CHAPTER I.
Whitehall before the cobwebs.
I have long promised you, my dear grandchildren, to arrange my recollections of the eventful years that even your father can hardly remember. I shall be glad thus to draw closer the bonds between ourselves and the English kindred, whom I love so heartily, though I may never hope to see them in this world, far less the dear old home where I grew up.
For, as perhaps you have forgotten, I am an English woman by birth, having first seen the light at Walwyn House, in Dorsetshire. One brother had preceded me—my dear Eustace—and another brother, Berenger, and my little sister, Annora, followed me.
Our family had property both in England and in Picardy, and it was while attending to some business connected with the French estate that my father had fallen in love with a beautiful young widow, Madame la Baronne de Solivet (nee Cheverny), and had brought her home, in spite of the opposition of her relations. I cannot tell whether she were warmly welcomed at Walwyn Court by any one but the dear beautiful grandmother, a Frenchwoman herself, who was delighted again to hear her mother tongue, although she had suffered much among the Huguenots in her youth, when her husband was left for dead on the S. Barthelemi.

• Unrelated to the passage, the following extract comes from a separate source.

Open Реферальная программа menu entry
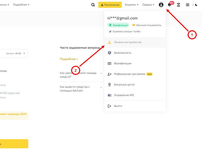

He, my grandfather, had long been dead, but I perfectly remember her. She used to give me a sugar-cake when I said ‘Bon soir, bonne maman,’ with the right accent, and no one made sugar-cake like hers. She always wore at her girdle a string of little yellow shells, which she desired to have buried with her. We children were never weary of hearing how they had been the only traces of her or of her daughter that her husband could find, when he came to the ruined city.
I could fill this book with her stories, but I must not linger over them; and indeed I heard no more after I was eight years old. Until that time my brother and I were left under her charge in the country, while my father and mother were at court. My mother was one of the Ladies of the Bedchamber of Queen Henrietta Maria, who had been enchanted to find in her a countrywoman, and of the same faith. I was likewise bred up in their Church, my mother having obtained the consent of my father, during a dangerous illness that followed my birth, but the other children were all brought up as Protestants. Indeed, no difference was made between Eustace and me when we were at Walwyn. Our grandmother taught us both alike to make the sign of the cross, and likewise to say our prayers and the catechism; and oh! we loved her very much.
Eustace once gave two black eyes to our rude cousin, Harry Merricourt, for laughing when he said no one was as beautiful as the Grandmother, and though I am an old woman myself, I think he was right. She was like a little fairy, upright and trim, with dark flashing eyes, that never forgot how to laugh, and snowy curls on her brow.